> [TASK TO CARRY OUT]
Only the lines holding the string "checkbox" are needed; copy each of them from the data.

[DATASET RECORDS]

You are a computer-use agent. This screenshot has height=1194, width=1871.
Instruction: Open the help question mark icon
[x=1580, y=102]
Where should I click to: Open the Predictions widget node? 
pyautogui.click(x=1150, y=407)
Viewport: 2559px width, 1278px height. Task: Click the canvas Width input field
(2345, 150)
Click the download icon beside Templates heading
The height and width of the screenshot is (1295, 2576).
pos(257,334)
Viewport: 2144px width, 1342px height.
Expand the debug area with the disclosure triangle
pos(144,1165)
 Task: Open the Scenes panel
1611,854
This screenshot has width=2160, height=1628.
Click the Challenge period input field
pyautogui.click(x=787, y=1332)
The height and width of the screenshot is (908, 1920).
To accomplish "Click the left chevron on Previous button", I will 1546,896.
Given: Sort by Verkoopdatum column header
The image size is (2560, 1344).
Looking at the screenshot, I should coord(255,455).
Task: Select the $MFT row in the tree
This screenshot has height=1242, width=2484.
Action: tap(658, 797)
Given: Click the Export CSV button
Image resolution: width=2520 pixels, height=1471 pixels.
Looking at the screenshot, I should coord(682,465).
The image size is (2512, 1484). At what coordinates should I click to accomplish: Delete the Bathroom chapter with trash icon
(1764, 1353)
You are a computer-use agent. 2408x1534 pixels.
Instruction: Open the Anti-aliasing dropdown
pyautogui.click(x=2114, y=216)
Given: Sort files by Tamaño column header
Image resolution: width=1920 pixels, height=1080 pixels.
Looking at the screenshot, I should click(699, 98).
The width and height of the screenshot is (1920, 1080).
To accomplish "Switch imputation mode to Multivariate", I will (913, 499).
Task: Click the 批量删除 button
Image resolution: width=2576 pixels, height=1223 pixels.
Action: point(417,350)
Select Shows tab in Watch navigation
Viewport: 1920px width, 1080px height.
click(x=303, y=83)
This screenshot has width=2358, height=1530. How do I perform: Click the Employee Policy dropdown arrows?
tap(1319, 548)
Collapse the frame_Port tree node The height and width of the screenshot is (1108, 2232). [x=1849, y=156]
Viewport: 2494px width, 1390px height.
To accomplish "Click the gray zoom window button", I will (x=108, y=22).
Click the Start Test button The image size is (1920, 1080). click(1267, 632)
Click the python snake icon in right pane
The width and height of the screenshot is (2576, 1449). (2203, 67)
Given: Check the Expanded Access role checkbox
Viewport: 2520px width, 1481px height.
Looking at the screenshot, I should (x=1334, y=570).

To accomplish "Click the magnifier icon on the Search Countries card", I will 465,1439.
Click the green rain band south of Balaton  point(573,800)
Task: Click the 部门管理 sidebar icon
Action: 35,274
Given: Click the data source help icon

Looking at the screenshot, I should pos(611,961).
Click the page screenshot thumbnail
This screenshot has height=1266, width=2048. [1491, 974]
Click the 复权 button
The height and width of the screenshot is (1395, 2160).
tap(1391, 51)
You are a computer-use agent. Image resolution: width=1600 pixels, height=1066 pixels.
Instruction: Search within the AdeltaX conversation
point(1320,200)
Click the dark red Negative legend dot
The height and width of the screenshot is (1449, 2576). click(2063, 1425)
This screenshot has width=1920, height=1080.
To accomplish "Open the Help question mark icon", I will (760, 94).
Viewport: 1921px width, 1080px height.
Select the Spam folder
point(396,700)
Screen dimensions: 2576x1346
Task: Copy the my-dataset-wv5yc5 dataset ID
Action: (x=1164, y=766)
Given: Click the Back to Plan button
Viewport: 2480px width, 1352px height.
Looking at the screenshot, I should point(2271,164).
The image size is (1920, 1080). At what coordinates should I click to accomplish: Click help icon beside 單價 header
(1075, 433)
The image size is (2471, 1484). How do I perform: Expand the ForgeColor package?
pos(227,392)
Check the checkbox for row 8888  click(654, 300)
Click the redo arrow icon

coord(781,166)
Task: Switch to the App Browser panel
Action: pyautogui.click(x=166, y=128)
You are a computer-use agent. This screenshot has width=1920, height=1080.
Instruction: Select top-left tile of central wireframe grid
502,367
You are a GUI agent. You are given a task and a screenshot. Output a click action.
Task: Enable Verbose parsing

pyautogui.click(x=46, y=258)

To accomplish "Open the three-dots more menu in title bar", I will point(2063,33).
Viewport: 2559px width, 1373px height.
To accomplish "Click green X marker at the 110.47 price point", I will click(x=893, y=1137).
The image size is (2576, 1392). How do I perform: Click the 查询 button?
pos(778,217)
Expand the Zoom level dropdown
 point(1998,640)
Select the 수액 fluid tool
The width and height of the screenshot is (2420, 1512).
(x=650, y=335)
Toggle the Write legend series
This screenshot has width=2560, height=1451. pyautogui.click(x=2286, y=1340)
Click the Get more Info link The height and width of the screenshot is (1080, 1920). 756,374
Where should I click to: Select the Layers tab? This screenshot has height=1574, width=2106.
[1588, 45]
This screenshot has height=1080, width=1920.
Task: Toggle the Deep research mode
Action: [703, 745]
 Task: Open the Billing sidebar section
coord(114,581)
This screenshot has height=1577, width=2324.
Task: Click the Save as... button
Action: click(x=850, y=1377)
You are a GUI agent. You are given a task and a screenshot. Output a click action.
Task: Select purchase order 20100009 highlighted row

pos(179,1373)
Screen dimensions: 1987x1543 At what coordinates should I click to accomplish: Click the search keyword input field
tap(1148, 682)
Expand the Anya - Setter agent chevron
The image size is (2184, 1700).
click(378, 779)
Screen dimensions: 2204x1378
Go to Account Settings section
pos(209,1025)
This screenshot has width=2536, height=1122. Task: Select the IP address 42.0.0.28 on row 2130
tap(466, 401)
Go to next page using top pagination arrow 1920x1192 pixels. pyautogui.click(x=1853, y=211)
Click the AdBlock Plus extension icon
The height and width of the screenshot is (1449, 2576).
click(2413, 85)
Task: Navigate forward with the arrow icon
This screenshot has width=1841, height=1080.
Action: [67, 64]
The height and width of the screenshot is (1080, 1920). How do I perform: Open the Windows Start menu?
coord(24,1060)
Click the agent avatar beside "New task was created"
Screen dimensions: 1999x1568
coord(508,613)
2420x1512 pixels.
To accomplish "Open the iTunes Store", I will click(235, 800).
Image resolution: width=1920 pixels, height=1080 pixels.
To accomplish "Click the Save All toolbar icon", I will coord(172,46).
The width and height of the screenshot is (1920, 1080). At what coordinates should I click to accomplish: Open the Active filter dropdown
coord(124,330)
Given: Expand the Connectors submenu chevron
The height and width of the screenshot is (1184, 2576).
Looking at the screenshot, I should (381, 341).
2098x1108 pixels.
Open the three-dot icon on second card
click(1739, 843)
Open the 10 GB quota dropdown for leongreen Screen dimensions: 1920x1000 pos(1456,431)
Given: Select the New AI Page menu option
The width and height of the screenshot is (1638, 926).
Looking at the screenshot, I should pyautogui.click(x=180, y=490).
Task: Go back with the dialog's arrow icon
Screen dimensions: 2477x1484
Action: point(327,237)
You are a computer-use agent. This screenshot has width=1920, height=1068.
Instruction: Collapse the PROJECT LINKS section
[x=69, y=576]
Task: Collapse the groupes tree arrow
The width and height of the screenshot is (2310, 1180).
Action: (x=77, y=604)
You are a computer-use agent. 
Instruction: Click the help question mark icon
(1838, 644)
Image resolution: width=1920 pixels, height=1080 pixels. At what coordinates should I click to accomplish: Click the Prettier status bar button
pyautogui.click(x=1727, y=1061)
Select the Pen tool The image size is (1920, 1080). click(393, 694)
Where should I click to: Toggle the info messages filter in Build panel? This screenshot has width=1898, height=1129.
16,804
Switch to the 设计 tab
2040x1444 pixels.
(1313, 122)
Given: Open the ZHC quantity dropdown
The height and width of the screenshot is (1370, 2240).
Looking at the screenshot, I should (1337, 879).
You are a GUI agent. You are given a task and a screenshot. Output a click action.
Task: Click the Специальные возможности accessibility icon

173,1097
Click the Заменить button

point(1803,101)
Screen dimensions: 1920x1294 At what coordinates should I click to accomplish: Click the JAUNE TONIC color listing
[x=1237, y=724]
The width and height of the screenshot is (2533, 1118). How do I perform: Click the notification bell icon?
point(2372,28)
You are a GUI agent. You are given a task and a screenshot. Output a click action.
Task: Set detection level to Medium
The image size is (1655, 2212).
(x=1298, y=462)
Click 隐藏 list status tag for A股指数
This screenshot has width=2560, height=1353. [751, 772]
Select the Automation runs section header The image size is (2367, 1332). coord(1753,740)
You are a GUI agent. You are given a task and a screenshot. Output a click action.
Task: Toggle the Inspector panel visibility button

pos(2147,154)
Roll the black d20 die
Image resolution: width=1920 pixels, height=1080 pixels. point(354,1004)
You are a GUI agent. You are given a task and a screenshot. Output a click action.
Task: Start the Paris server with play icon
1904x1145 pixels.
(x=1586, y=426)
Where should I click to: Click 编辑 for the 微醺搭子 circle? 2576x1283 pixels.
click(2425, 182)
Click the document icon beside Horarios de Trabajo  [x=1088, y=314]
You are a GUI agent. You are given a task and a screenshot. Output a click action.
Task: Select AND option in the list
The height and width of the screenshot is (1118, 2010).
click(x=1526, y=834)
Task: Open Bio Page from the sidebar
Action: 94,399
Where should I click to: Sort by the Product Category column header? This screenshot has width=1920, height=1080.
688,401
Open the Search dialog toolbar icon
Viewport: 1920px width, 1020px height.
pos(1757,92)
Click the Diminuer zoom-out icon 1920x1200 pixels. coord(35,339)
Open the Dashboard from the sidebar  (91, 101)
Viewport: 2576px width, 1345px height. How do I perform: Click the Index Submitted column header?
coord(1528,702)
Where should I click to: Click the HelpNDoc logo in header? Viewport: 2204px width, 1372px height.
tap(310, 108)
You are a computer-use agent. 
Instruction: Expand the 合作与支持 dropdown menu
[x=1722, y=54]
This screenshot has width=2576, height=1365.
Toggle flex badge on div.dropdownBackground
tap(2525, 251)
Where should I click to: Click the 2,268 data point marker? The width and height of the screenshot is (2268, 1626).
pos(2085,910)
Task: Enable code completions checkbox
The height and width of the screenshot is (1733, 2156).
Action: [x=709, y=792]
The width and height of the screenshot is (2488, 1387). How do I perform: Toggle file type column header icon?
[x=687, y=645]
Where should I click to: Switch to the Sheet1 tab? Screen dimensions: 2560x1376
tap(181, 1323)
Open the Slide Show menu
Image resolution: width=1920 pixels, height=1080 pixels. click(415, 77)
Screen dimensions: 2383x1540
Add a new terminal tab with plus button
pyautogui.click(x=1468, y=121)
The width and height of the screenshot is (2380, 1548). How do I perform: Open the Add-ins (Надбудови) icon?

[/DATASET RECORDS]

> [RESULT OF THIS EXERCISE]
Given: Check the Expanded Access role checkbox
Check the checkbox for row 8888  click(654, 300)
Task: Enable code completions checkbox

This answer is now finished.